Mercredi 23 Août 2017

Richard Gisagara : « En France, nier le génocide au Rwanda est désormais passible d’un an de prison »

Richard Gisagara : « En France, nier le génocide au Rwanda est désormais passible d’un an de prison »
(Le Monde 08/08/17)
Me Richard Gisagara

Depuis janvier, la loi punit l’apologie ou la banalisation du génocide de 1994, explique l’avocat de la Communauté rwandaise de France. En France, depuis janvier 2017, le fait de nier, banaliser ou contester le génocide perpétré au Rwanda contre les Tutsi et les Hutu modérés, qui a fait plus de 800 000 morts entre avril et juillet 1994, est passible d’un an d’emprisonnement et de 45 000 euros d’amende. À l’origine de cet amendement de l’article 24 bis de la loi sur la liberté de la presse se trouve notamment l’association Communauté rwandaise de France (CRF), défendue par Me Richard Gisagara, lui-même d’origine rwandaise.

Comment expliquer l’origine de cette loi qui punit désormais la négation du génocide au Rwanda ?

Richard Gisagara Tout a commencé par un sketch qui a été diffusé sur Canal + en décembre 2013. Il tournait en dérision le génocide qui a été commis au Rwanda et a scandalisé de nombreuses personnes [l’un des personnages chantait notamment « Maman est en haut, coupée en morceaux… »] Au départ, la CRF ne partait pas dans une procédure judiciaire. Elle voulait seulement demander à Canal +, par une mise en demeure, de ne plus diffuser ce sketch. Mais la chaîne a refusé et, sur un ton assez méprisant, a déploré le « manque d’humour » de la communauté rwandaise.

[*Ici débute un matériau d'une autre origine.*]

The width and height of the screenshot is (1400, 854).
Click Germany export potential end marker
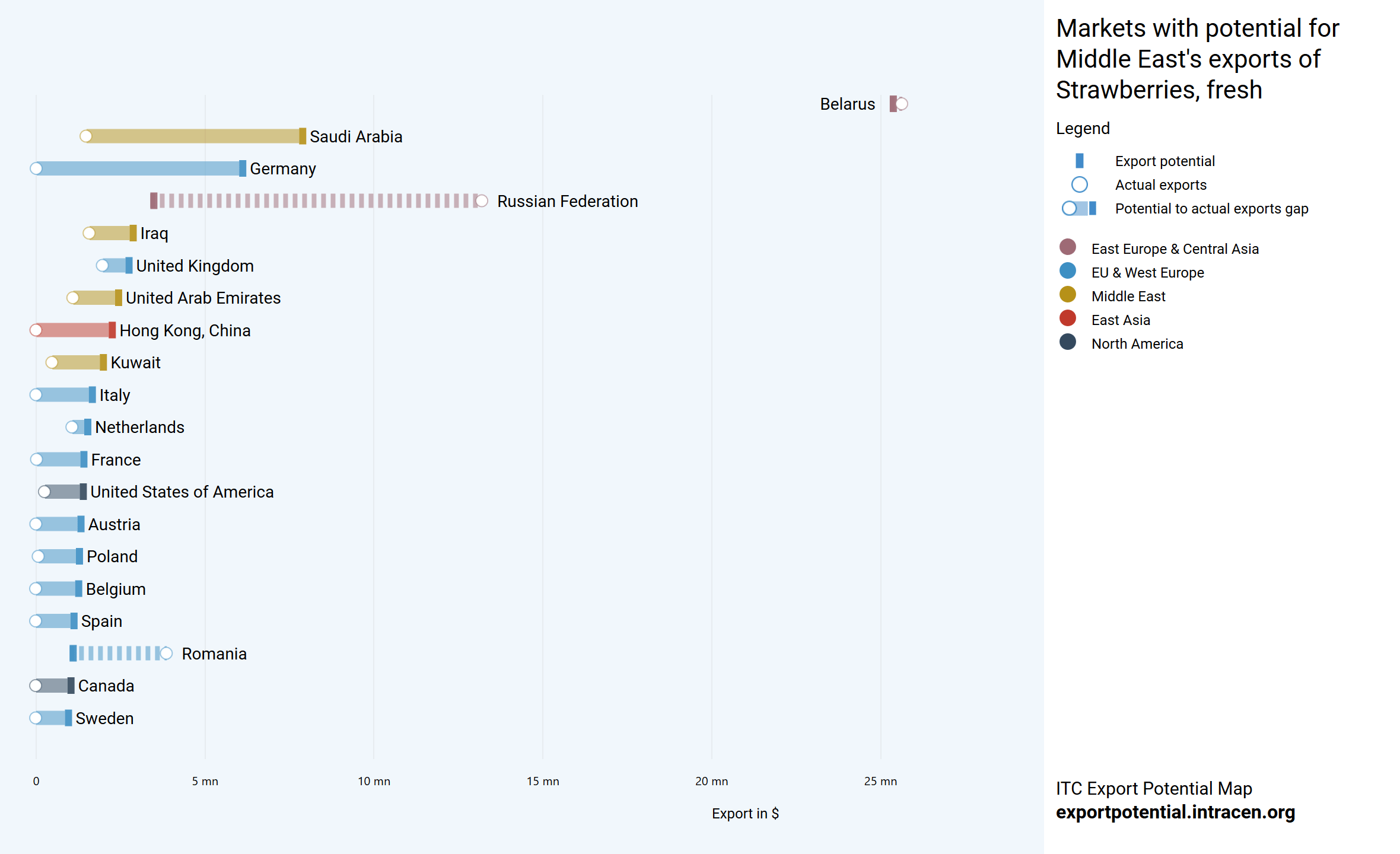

Le sketch a été rediffusé et c’est cela qui nous a poussés à porter l’affaire devant les tribunaux. Entre-temps, une pétition avait recueilli 22 000 signatures et une manifestation a été organisée. Le CSA [Conseil supérieur de l’audiovisuel] a aussi mis en demeure la chaîne, mais la CRF et l’association Ibuka, qui soutient notamment les rescapés du génocide, n’avaient toujours pas reçu les excuses qu’elles attendaient. Nous avons alors déposé une plainte pour « injures publiques contre un groupe de personnes » et « apologie de génocide ».

Comme cette dernière a été classée sans suite, nous avons cette fois déposé une plainte avec constitution de partie civile. Nous nous sommes heurtés encore une fois à un refus, puisque celle-ci a été déclarée irrecevable par le juge d’instruction de Paris.

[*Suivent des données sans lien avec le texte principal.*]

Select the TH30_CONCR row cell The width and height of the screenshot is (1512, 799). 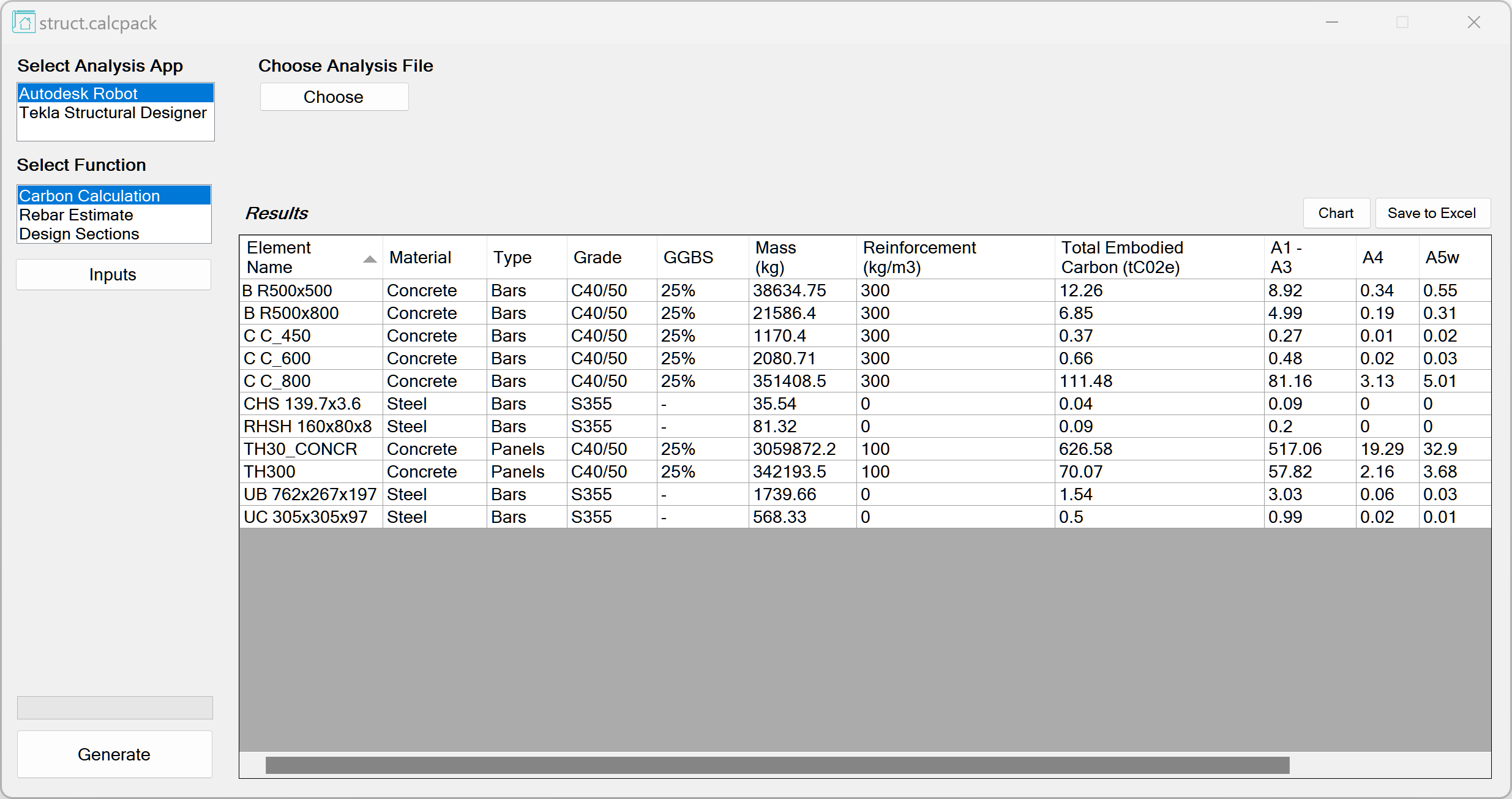[x=301, y=449]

Vous avez alors poursuivi ce marathon judiciaire ?

Nous n’avons pas baissé les bras. Nous avons fait appel et, devant la Cour d’appel, nous avons introduit une question prioritaire de constitutionnalité, c’est-à-dire une procédure qui permet à tout justiciable de contester une disposition légale s’il estime que celle-ci est contraire à la Constitution. La Cour d’appel de Paris, après l’avoir jugée recevable, l’a renvoyée à la juridiction supérieure, la Cour de cassation, qui l’a ensuite renvoyée devant le Conseil constitutionnel.

Nous avons plaidé le dossier devant celui-ci en expliquant qu’en matière d’apologie de crime de génocide, seules les associations qui défendaient la mémoire des rescapés de la Shoah avaient la possibilité d’engager des poursuites judiciaires. Nous avons contesté la légalité de cette disposition en estimant que toutes les victimes de génocide et de crimes contre l’humanité devaient être placées sur un pied d’égalité et avoir la possibilité d’engager les poursuites judiciaires.

Ces arguments ont été déclarés recevables. Le Conseil constitutionnel a estimé qu’ils étaient fondés et a demandé à l’État de changer la loi en lui donnant un délai d’un an pour le faire.